Records from a pointing dataset:
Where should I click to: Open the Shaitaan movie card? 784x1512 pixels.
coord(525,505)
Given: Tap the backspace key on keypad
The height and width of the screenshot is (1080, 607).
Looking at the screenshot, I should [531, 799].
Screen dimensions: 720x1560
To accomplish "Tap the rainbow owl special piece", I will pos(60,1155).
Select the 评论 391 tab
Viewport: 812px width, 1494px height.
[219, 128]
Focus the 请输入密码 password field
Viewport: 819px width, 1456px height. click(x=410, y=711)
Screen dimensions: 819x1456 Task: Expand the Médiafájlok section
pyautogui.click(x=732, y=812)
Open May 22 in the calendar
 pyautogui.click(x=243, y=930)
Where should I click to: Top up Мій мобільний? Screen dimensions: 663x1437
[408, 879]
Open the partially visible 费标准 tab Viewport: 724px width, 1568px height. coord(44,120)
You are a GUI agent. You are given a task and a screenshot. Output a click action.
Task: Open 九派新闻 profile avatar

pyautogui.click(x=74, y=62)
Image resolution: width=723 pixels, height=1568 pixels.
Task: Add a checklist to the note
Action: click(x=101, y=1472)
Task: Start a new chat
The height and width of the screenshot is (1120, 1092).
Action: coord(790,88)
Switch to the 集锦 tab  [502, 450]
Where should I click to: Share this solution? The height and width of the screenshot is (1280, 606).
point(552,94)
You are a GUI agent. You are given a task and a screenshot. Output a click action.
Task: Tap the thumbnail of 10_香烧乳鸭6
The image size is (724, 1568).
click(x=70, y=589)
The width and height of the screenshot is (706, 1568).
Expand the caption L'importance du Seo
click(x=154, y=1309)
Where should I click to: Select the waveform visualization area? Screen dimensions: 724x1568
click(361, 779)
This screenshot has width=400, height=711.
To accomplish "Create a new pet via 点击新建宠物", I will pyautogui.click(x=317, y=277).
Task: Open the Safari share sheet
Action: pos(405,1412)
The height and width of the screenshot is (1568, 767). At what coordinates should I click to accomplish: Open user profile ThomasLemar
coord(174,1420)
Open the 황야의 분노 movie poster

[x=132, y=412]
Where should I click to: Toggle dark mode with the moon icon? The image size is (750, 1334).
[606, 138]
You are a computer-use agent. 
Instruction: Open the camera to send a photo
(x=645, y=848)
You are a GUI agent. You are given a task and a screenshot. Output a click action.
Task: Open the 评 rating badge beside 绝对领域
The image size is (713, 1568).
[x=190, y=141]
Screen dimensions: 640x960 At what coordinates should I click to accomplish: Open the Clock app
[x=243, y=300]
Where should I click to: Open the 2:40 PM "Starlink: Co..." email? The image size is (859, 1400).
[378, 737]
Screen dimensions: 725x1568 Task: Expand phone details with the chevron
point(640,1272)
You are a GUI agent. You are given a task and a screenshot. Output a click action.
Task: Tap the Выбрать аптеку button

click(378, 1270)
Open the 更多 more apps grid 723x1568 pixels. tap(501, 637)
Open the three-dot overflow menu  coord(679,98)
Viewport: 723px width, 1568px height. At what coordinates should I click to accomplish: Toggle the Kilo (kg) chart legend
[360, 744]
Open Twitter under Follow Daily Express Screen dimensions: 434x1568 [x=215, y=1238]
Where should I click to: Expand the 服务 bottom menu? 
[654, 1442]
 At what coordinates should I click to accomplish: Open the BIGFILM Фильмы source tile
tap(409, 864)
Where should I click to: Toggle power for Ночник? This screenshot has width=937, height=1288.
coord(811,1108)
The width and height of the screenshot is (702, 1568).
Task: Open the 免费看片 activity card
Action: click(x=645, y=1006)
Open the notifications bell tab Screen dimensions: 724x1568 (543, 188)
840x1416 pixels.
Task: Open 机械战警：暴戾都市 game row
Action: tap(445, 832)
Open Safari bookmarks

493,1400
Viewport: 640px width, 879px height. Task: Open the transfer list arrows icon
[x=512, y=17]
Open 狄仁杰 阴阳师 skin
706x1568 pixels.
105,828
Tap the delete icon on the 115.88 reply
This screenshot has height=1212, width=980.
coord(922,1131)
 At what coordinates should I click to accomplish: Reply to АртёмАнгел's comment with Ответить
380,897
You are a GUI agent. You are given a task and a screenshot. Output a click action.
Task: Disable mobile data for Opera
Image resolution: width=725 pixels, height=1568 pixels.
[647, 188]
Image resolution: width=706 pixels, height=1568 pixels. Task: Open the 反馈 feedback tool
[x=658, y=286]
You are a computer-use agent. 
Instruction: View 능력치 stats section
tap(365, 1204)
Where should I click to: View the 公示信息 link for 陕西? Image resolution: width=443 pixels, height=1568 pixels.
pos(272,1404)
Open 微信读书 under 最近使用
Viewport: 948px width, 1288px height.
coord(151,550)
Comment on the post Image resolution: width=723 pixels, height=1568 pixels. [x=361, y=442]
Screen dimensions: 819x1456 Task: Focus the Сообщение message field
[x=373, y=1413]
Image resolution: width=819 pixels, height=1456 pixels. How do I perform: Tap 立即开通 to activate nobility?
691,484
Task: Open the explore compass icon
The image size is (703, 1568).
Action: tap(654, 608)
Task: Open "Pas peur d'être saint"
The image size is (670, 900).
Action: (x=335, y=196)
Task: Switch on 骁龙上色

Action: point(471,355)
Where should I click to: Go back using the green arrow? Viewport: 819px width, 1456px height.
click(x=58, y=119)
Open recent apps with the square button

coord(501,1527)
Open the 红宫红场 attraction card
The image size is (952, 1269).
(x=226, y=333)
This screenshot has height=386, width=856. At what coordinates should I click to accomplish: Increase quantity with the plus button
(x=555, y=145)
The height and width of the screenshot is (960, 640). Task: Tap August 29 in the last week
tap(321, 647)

__WRITTEN REQUEST__
Can you arrange the records starting at the line containing "Task: Start a new chat" and ending at the line containing "click(x=154, y=1309)" as a two-column CSV with the headers "instruction" and "answer"? Give one row per record, with each field in double quotes and any line breaks replaced by spaces.

__EXERCISE ANSWER__
instruction,answer
"Task: Start a new chat The height and width of the screenshot is (1120, 1092).","Action: coord(790,88)"
"Switch to the 集锦 tab","[502, 450]"
"Where should I click to: Share this solution? The height and width of the screenshot is (1280, 606).","point(552,94)"
"You are a GUI agent. You are given a task and a screenshot. Output a click action. Task: Tap the thumbnail of 10_香烧乳鸭6 The image size is (724, 1568).","click(x=70, y=589)"
"The width and height of the screenshot is (706, 1568). Expand the caption L'importance du Seo","click(x=154, y=1309)"